The harder part is what happens within those four quarters. Some kids will play 100% of the snaps and some will play 50%. The 50% kid's parents will want to know why. So I tell them, in advance, what determines snap counts: skill, attendance at practice, attitude, and what the team needs in a given moment. None of those is fixed. A kid who's 50% in week one can become 80% by week four if they show up, listen, and improve.

/ 02 — Position requestsWhy the answer is usually "no"

Every parent thinks their kid is a quarterback. Most of them aren't. The parent meeting is where I gently get ahead of the position-request emails that come in week three. My rule: I'll listen to any position request, but I make the final call based on what the team needs, and the team is built around what I see at practice, not what the parent sees in the backyard.

The other thing I tell them: every kid will get to try every position over the course of the season. We rotate. Even my best receiver gets a few snaps at QB so he understands what the QB is reading. Even my best QB plays a quarter at receiver so he learns what running a route feels like. Position flexibility is a feature of the program, not a problem to be argued with.

/ 03 — Sideline behaviorThe thing nobody wants to discuss

This is the awkward one. You have to look the parents in the eye and tell them that they cannot yell at refs, they cannot yell at the other team's kids, and they cannot coach their own kid from the sideline. None of those behaviors are okay, and all of them happen at some point in every season. Better to head them off in week one than to have to walk over to a parent on the sideline in week five and embarrass everyone.

The line I use: "If your child hears you criticizing the refs or the other team, they learn that adults handle disappointment by yelling. If they hear you sideline-coaching them, they learn that the coach's instructions aren't what matter. I need you to be the loudest cheerleader on the sideline and the quietest critic. I will be available after every game to answer any question you have."

/ Coaching Point

Make a one-page handout that summarizes the meeting. Email it after. Include the practice schedule, the playing time policy, your contact hours, and the league's code of conduct. Parents will skim it but having it in writing is critical when you need to refer back to it in week six.

/ 04 — The two topics every coach forgetsCommunication and consequences

Two things almost every coach forgets to cover in the parent meeting. First: how parents should communicate with you. Set hours. Use a specific channel — text, email, GroupMe. Not all three. Tell them you respond within 24 hours but never on game day. Tell them that if they have a concern about playing time or strategy, they should email you, not pull you aside on the sideline ten minutes before kickoff.

Second: what the consequences are for kids who skip practice. This sounds harsh, but it has to be in the open. The kid who never comes to practice plays less than the kid who comes to every practice. Not because I'm punishing the absent kid, but because the kid who's been at practice knows the plays and the absent kid doesn't. The parents need to hear that in week one, not the first time their kid sits out a quarter because he hasn't been to practice.

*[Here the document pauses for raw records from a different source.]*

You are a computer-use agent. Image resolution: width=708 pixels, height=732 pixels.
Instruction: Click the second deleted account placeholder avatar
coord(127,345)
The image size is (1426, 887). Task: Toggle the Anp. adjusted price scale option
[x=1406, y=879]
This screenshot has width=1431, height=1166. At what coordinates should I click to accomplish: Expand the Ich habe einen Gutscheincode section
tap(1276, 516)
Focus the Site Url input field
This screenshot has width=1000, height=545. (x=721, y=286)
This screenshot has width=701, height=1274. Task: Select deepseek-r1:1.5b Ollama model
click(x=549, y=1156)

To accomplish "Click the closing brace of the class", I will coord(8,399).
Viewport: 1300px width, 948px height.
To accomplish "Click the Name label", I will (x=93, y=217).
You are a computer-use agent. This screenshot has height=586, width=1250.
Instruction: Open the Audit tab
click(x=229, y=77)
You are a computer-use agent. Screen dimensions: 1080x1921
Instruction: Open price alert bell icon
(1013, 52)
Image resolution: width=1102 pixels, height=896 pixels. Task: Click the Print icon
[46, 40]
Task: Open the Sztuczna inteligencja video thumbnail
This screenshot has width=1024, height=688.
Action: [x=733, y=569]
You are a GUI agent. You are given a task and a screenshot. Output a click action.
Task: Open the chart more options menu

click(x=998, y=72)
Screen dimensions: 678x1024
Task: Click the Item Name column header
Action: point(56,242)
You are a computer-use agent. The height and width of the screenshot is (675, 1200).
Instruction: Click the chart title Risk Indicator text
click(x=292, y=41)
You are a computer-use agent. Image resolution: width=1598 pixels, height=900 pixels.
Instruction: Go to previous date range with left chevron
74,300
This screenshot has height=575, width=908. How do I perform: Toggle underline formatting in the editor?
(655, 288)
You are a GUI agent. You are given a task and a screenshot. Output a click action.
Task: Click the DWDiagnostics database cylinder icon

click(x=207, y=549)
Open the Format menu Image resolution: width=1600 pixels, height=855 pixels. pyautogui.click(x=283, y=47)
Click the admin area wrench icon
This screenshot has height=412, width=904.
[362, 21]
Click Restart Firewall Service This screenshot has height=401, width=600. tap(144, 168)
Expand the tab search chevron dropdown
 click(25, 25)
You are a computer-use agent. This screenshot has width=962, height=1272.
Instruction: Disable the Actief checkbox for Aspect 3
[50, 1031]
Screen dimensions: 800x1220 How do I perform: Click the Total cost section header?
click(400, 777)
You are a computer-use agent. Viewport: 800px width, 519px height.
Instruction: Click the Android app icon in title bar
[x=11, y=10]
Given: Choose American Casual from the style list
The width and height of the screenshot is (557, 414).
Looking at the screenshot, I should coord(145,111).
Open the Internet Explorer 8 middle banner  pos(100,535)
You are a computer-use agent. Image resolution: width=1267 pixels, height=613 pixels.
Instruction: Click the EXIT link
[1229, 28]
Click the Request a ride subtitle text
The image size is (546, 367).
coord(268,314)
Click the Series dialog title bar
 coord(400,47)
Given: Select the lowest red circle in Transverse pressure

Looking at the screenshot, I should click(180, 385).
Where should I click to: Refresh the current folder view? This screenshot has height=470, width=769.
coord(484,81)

/ 05 — The closing messageWhat to leave them with

End the meeting with one message: "I am here for your kid. I'm not perfect. I'll make calls you disagree with. When that happens, please email me and we'll talk about it. I want to know what your kid is feeling because they won't tell me. They'll only tell you. So we have to be a team, you and me. If we are, the kids will have a great season."

That tone — collaborative, humble, accessible — is the one that prevents the parent meeting from being adversarial. You're not laying down the law. You're asking them to partner with you. Most parents will respond to that framing. The handful who don't will reveal themselves early, and you can handle them with the league president instead of letting them poison the sideline all season.

/ TL;DR

Hold a pre-season parent meeting. Cover playing time, position requests, sideline behavior, communication channels, and practice attendance. Send a one-page recap. The awkward conversation in week one prevents the bigger conversation in week six.